### Directive
Rewrite the rows as a JSON list of strings, one string per line, leaving out blank lines. Cover everything from the first row through the line that contains "coord(833,343)", inclusive.

### Supplied entries
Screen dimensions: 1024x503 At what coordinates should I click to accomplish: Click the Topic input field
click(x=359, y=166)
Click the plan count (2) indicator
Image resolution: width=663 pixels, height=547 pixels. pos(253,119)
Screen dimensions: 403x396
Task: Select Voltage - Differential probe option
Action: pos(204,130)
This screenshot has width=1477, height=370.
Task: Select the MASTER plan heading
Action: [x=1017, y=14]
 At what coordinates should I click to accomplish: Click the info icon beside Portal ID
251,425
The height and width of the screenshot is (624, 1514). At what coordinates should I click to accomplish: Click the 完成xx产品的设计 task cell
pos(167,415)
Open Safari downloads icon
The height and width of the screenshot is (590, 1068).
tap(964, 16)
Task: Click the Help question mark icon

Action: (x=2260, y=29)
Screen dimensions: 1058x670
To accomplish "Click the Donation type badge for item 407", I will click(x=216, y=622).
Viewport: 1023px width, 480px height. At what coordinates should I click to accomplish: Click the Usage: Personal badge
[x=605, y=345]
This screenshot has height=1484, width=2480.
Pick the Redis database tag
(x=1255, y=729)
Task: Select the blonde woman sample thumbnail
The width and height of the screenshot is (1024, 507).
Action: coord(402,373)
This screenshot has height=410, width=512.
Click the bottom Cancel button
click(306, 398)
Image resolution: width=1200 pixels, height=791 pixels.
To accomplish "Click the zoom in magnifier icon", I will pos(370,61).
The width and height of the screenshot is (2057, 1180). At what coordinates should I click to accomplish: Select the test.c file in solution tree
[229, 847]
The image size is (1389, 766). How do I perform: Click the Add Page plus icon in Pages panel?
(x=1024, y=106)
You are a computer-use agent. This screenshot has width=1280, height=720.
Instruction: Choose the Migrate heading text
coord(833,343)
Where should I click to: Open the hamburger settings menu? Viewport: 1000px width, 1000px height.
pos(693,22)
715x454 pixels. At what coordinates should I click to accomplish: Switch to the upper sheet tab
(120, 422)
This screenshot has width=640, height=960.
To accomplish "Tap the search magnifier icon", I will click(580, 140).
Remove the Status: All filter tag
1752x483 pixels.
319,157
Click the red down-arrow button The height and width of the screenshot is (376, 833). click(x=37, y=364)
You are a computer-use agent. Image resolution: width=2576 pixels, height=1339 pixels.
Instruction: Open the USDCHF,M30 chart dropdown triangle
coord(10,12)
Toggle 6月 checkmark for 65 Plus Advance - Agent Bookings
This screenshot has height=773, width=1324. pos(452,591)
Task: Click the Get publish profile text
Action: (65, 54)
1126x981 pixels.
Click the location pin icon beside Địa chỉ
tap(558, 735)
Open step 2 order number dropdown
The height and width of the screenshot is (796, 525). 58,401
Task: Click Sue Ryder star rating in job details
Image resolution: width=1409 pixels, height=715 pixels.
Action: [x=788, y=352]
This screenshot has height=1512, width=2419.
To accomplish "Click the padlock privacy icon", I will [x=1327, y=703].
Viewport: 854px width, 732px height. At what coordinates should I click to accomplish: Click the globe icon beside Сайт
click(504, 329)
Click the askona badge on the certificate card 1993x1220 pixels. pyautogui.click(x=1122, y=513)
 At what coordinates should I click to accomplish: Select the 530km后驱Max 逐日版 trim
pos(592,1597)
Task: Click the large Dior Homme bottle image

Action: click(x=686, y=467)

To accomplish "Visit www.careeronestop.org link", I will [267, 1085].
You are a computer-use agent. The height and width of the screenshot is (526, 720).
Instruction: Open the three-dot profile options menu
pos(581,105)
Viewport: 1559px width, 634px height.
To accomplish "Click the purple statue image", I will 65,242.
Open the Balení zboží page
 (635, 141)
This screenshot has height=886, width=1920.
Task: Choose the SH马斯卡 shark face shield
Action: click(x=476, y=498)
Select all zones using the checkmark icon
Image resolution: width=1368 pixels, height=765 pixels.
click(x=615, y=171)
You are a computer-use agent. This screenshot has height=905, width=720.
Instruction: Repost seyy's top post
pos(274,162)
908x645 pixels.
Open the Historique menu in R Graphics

### Problem solution
[
  "Screen dimensions: 1024x503 At what coordinates should I click to accomplish: Click the Topic input field",
  "click(x=359, y=166)",
  "Click the plan count (2) indicator",
  "Image resolution: width=663 pixels, height=547 pixels. pos(253,119)",
  "Screen dimensions: 403x396",
  "Task: Select Voltage - Differential probe option",
  "Action: pos(204,130)",
  "This screenshot has width=1477, height=370.",
  "Task: Select the MASTER plan heading",
  "Action: [x=1017, y=14]",
  " At what coordinates should I click to accomplish: Click the info icon beside Portal ID",
  "251,425",
  "The height and width of the screenshot is (624, 1514). At what coordinates should I click to accomplish: Click the 完成xx产品的设计 task cell",
  "pos(167,415)",
  "Open Safari downloads icon",
  "The height and width of the screenshot is (590, 1068).",
  "tap(964, 16)",
  "Task: Click the Help question mark icon",
  "Action: (x=2260, y=29)",
  "Screen dimensions: 1058x670",
  "To accomplish \"Click the Donation type badge for item 407\", I will click(x=216, y=622).",
  "Viewport: 1023px width, 480px height. At what coordinates should I click to accomplish: Click the Usage: Personal badge",
  "[x=605, y=345]",
  "This screenshot has height=1484, width=2480.",
  "Pick the Redis database tag",
  "(x=1255, y=729)",
  "Task: Select the blonde woman sample thumbnail",
  "The width and height of the screenshot is (1024, 507).",
  "Action: coord(402,373)",
  "This screenshot has height=410, width=512.",
  "Click the bottom Cancel button",
  "click(306, 398)",
  "Image resolution: width=1200 pixels, height=791 pixels.",
  "To accomplish \"Click the zoom in magnifier icon\", I will pos(370,61).",
  "The width and height of the screenshot is (2057, 1180). At what coordinates should I click to accomplish: Select the test.c file in solution tree",
  "[229, 847]",
  "The image size is (1389, 766). How do I perform: Click the Add Page plus icon in Pages panel?",
  "(x=1024, y=106)",
  "You are a computer-use agent. This screenshot has width=1280, height=720.",
  "Instruction: Choose the Migrate heading text",
  "coord(833,343)"
]